Entretanto, os mecanismos utilizados para essa modalidade, segundo Parente e Luck (1999), têm sido distintos. Em pesquisa realizada, por estes autores, em unidades de ensino fundamental no âmbito estadual no Brasil, foram observados que a escolha dos seus diretores se dá por meio de diferentes estratégias e critérios tais como: realização de prova de conhecimento, concurso público, qualificação profissional e análise do currículo do candidato; e sistema misto, constituído da adoção de critério técnico e eleição direta. Contudo, ainda que os resultados encontrados pelas autoras apontem para uma crescente democratização do processo de escolha do diretor escolar, em alguns Estados, a indicação e nomeação direta pelas lideranças políticas locais continua sendo uma prática recorrente.

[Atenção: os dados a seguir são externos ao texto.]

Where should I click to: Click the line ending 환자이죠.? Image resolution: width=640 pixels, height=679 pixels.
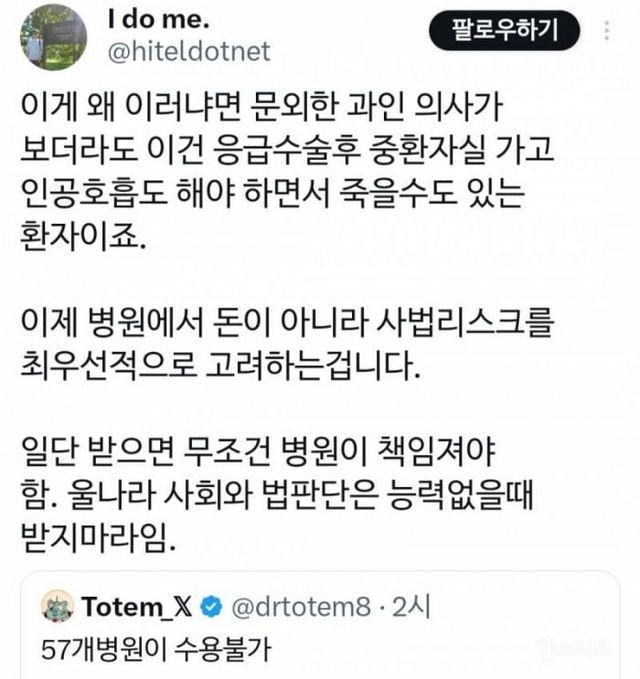83,237
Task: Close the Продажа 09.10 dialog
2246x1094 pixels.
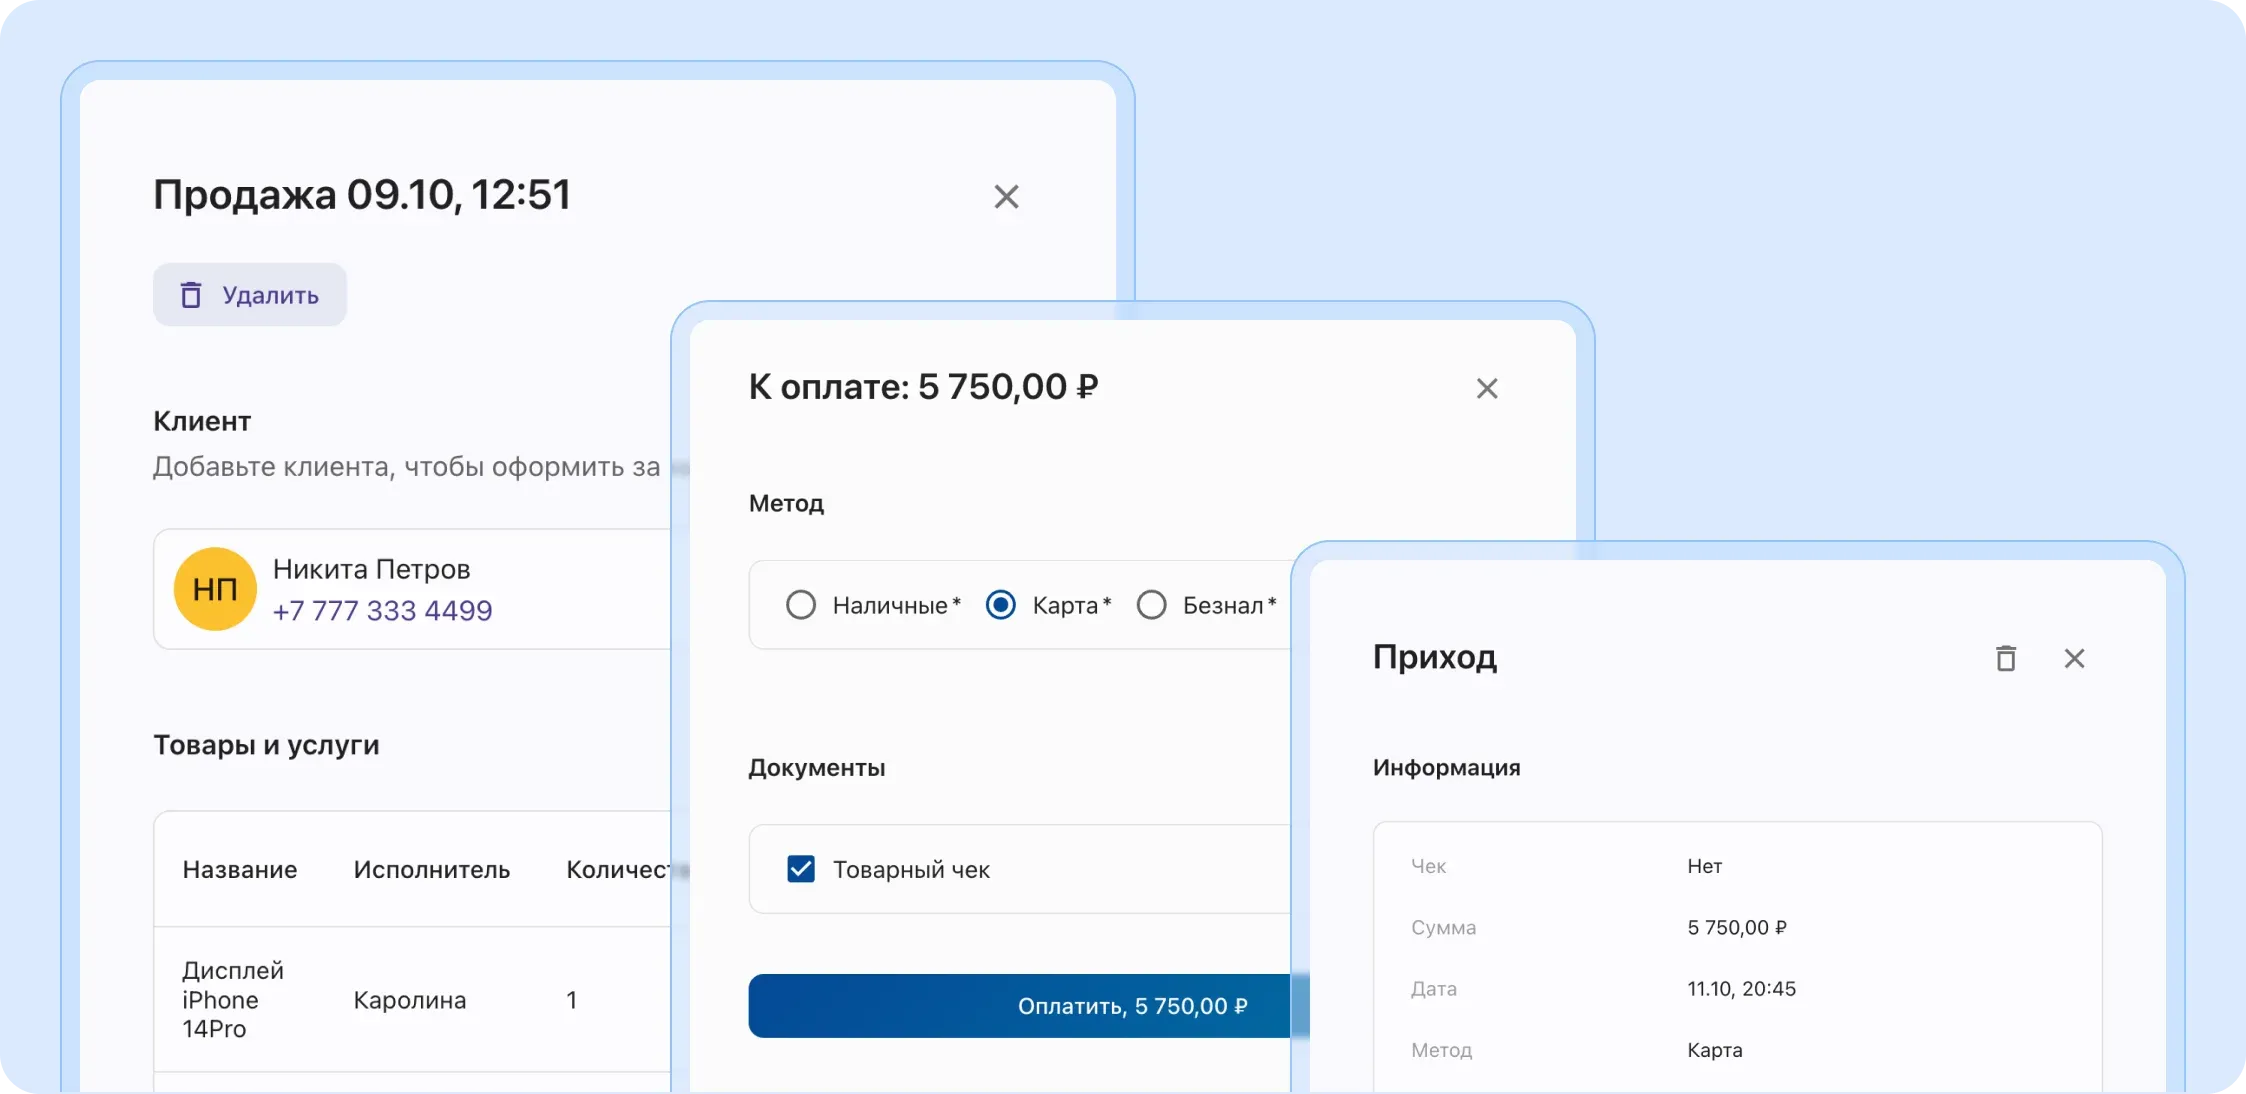Action: 1006,197
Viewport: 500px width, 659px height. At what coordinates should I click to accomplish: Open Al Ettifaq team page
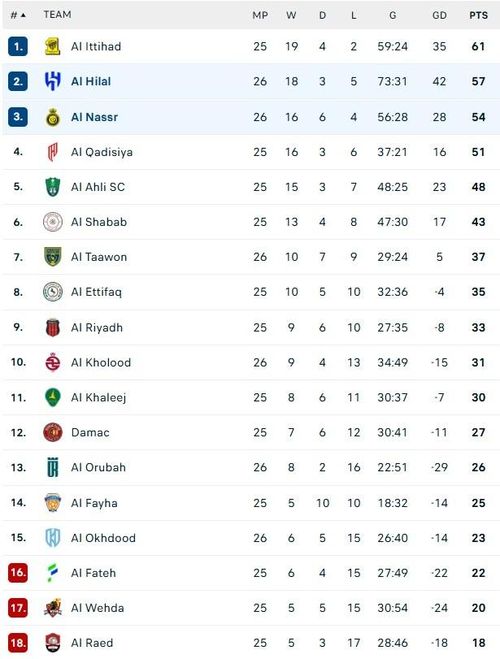(96, 292)
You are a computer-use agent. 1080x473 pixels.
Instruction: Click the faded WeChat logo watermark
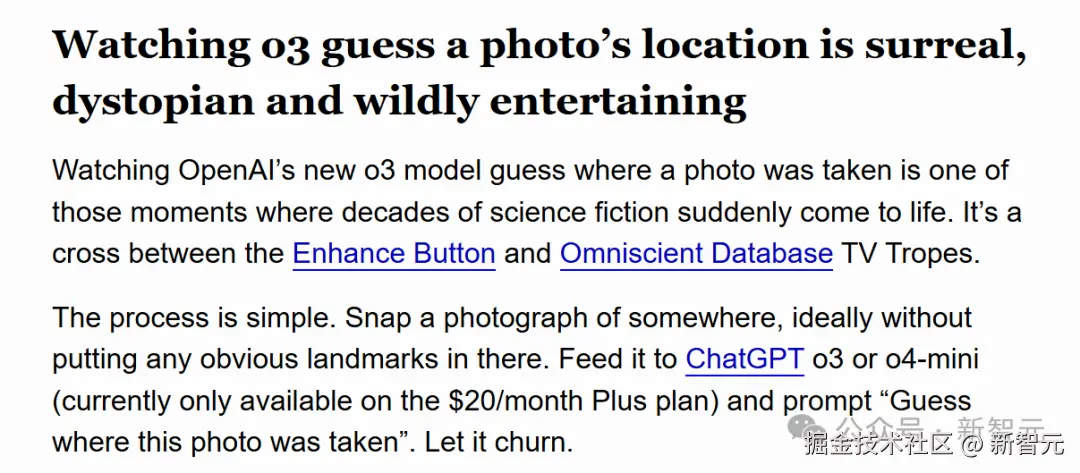806,426
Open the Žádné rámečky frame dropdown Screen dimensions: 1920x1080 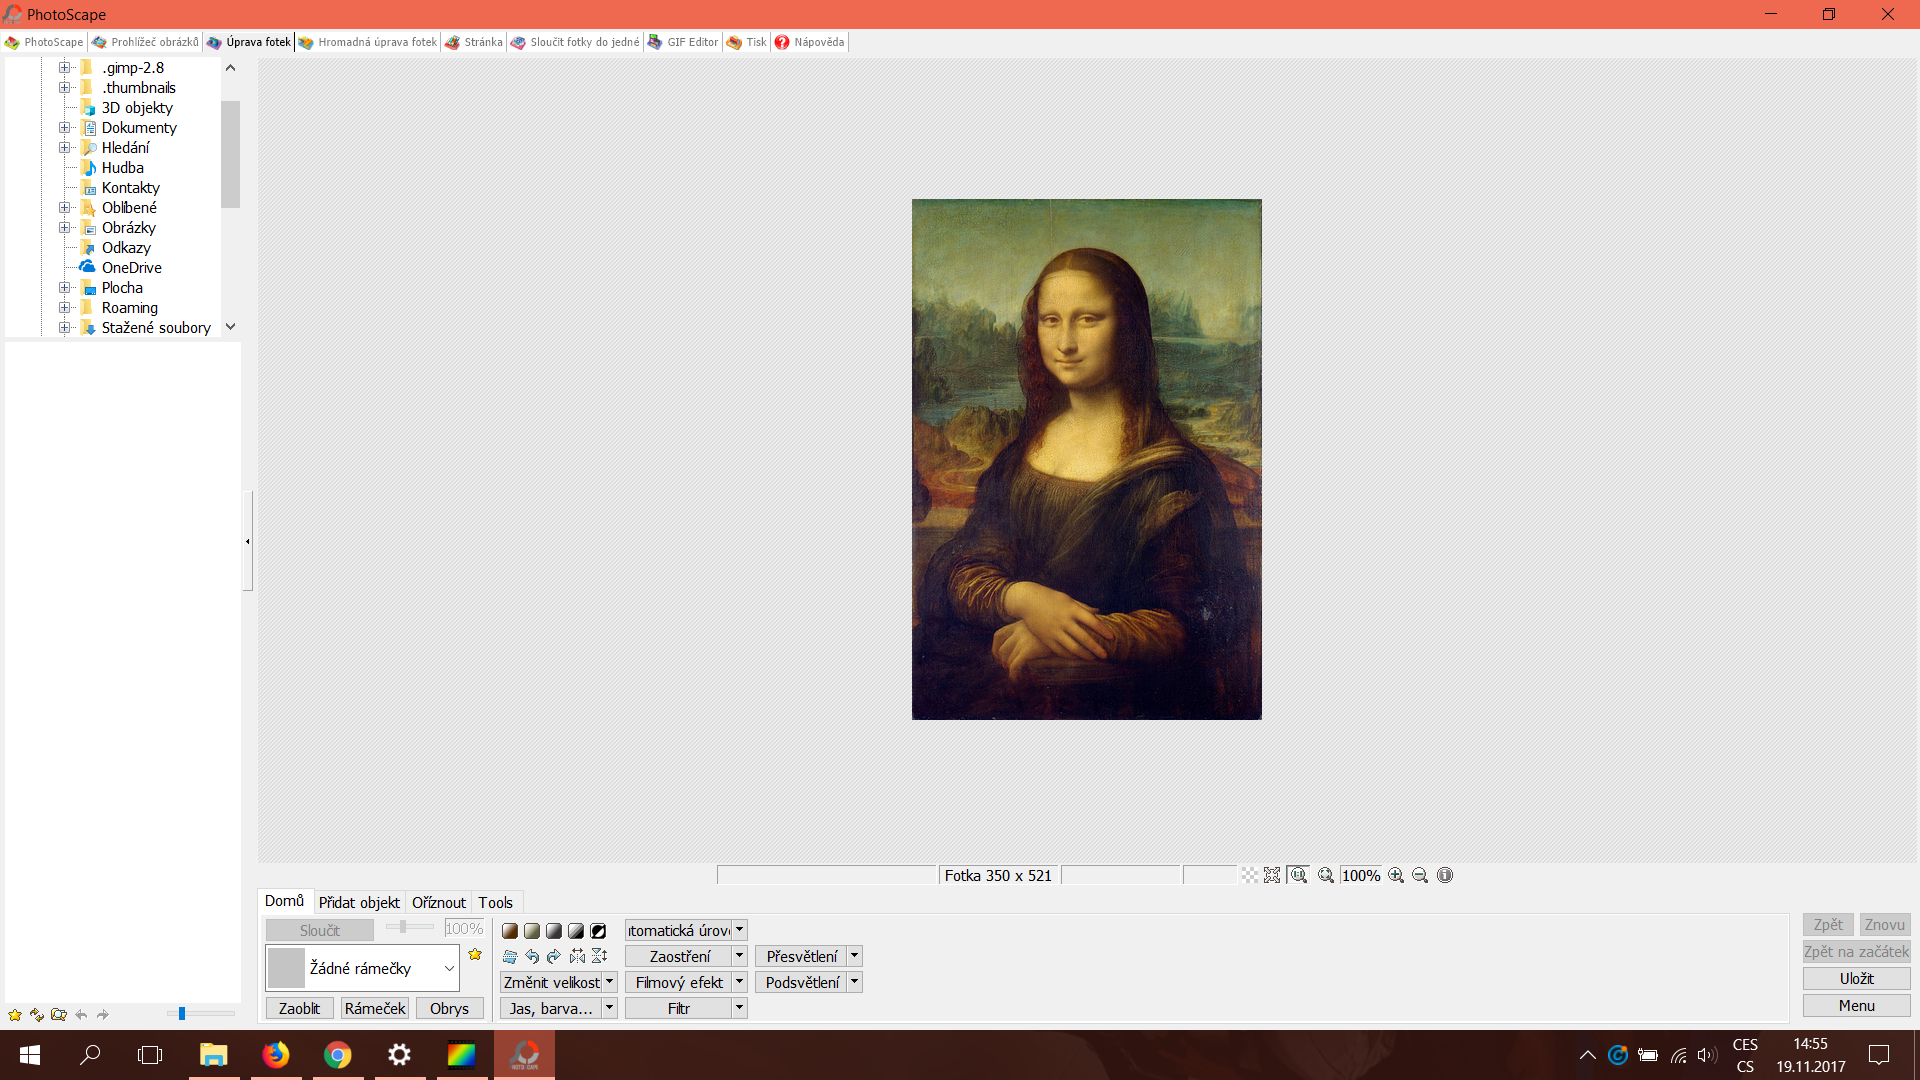[449, 969]
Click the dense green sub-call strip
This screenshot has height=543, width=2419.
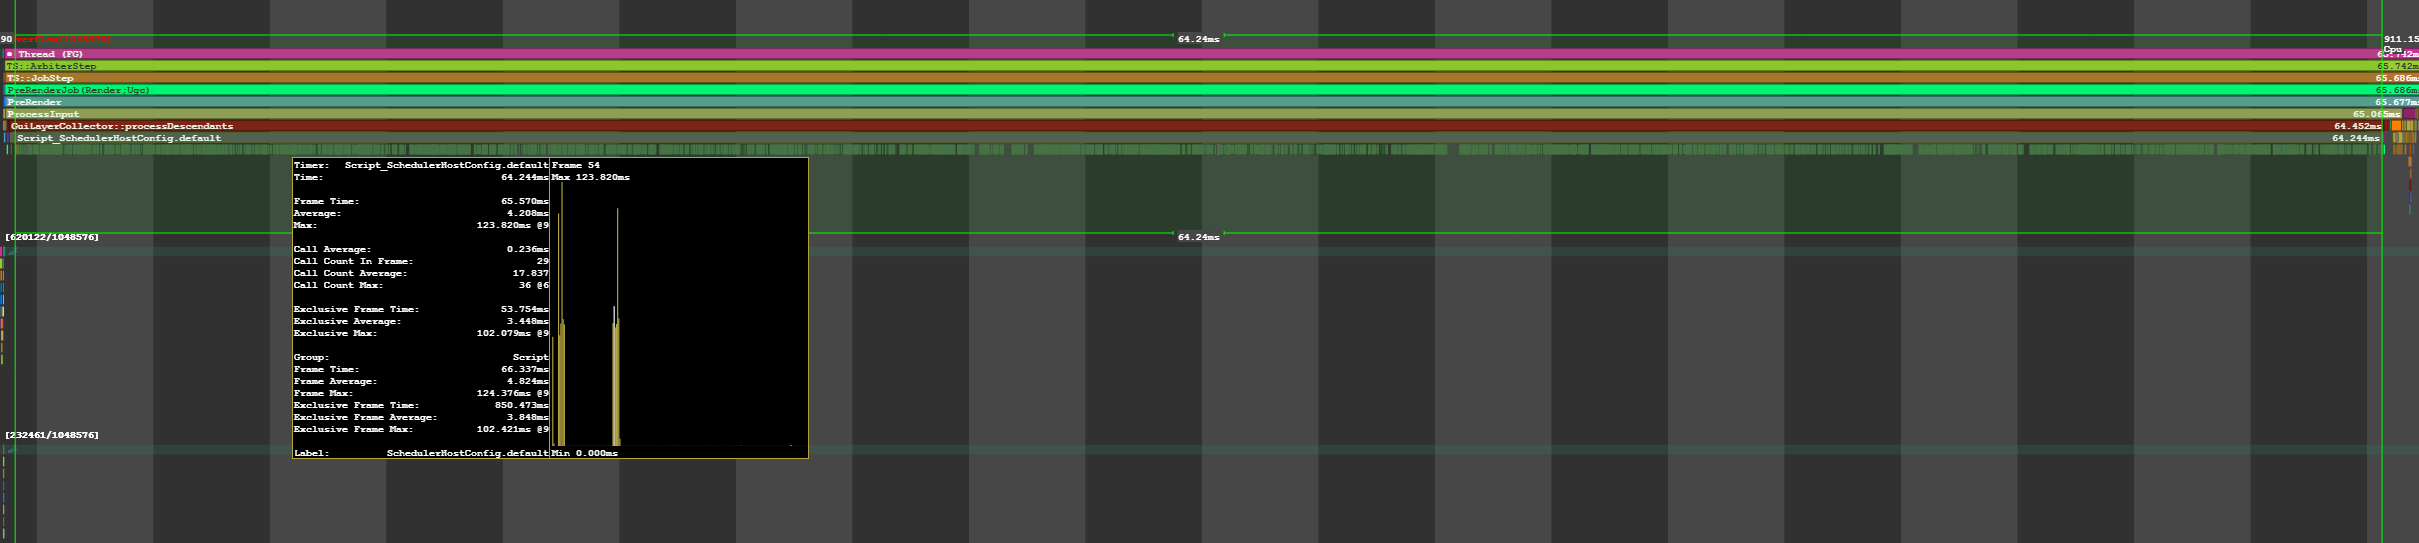(x=1198, y=149)
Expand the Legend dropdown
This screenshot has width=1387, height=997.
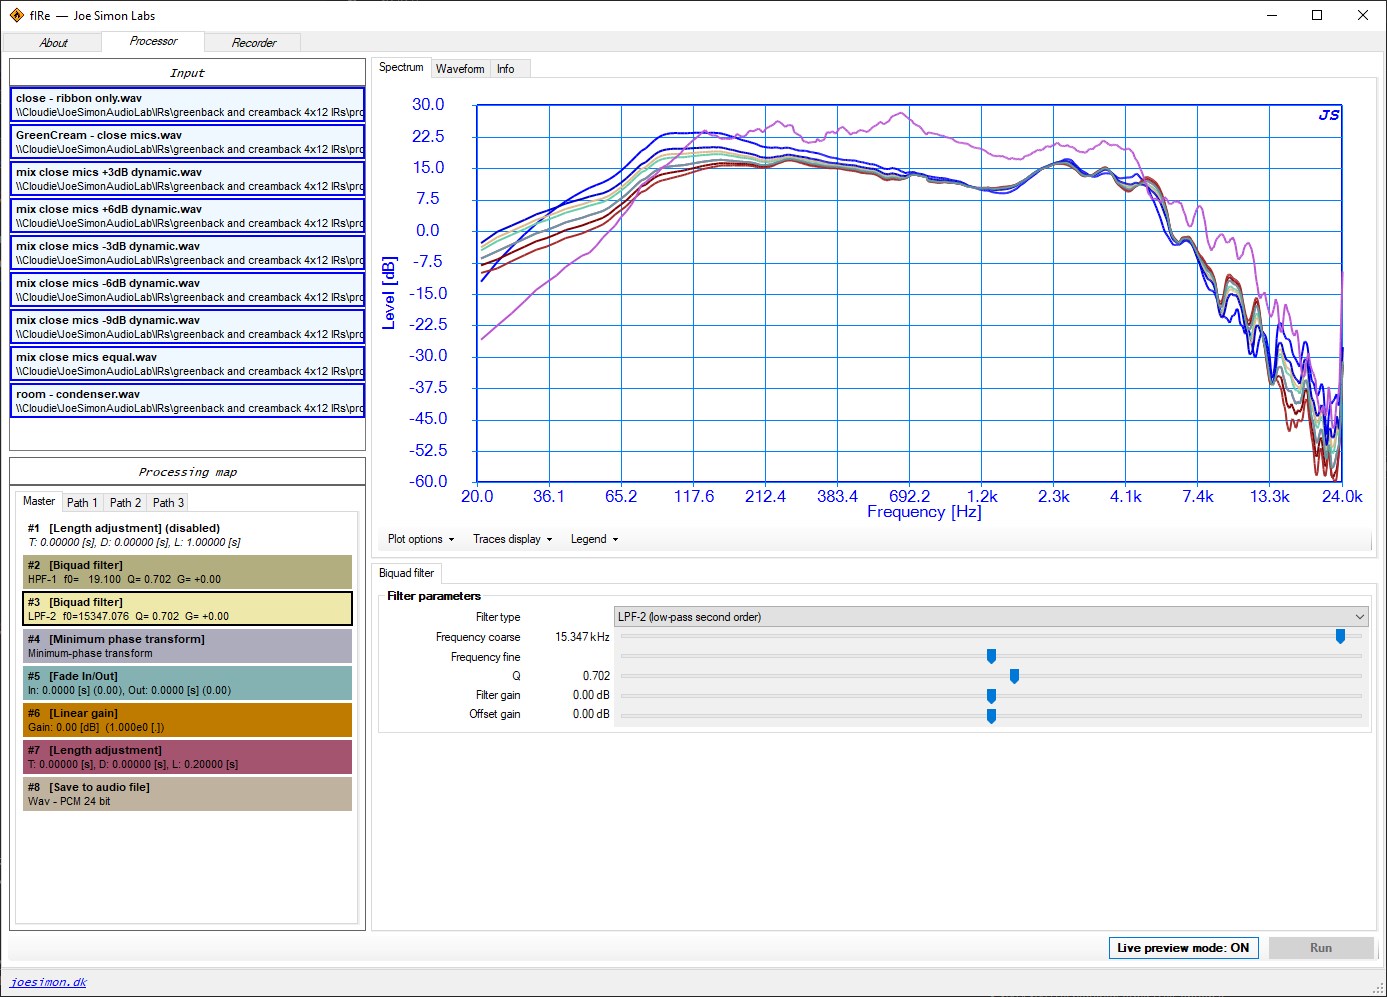click(594, 539)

Esta situação é também confirmada em pesquisa realizada por Paro (1996), quando identificou que, apesar da institucionalização de processos eletivos para escolha de dirigentes escolares, em algumas localidades continuam sendo observadas práticas clientelistas, protagonizadas, principalmente, por vereadores, em troca de apoio eleitoral.

Alves (2007 apud FRANCO et al., 2011), em sua tese de doutorado, verificou que as redes de ensino fundamental que implementaram o processo de seleção e eleição para escolha de diretores escolares têm, em média, o aumento de 6,31 pontos no desempenho, se comparado às redes onde a escolha dos diretores é realizada por indicação, destacando a estimativa pontual negativa para a variável escolha direta por políticos sobre o desempenho escolar. A autora utilizou, para esta análise, os resultados do desempenho médio na 4ª série do ensino fundamental das redes de ensino estaduais e municipais das capitais brasileiras. Vale ressaltar, entretanto, que os coeficientes estimados para os demais processos de escolha não foram estatisticamente significativos.

As evidências de mudanças na gestão escolar no Brasil, para Borges (2006), sugerem que a probabilidade das autoridades subnacionais promoverem uma gestão mais aberta à participação da comunidade escolar, será maior naqueles casos em que a competição entre as elites políticas for mais frequente e intensa. O argumento central do autor, elaborado a partir de sua pesquisa, visa explicar a variação nos critérios de escolha para o cargo de diretor escolar, após o retorno da democracia.

Na visão de Torres e Garske (2000a), ainda que na prática a escolha para dirigente escolar esteja impregnada da cultura patrimonialista, tão enraizada na cultura brasileira, isto não invalida totalmente o processo.

Em concordância com estes autores, defende-se, nesta pesquisa, que é por meio de processos mais democráticos e participativos que esta cultura poderá ser minimizada e a autonomia da escola poderá ser conquistada.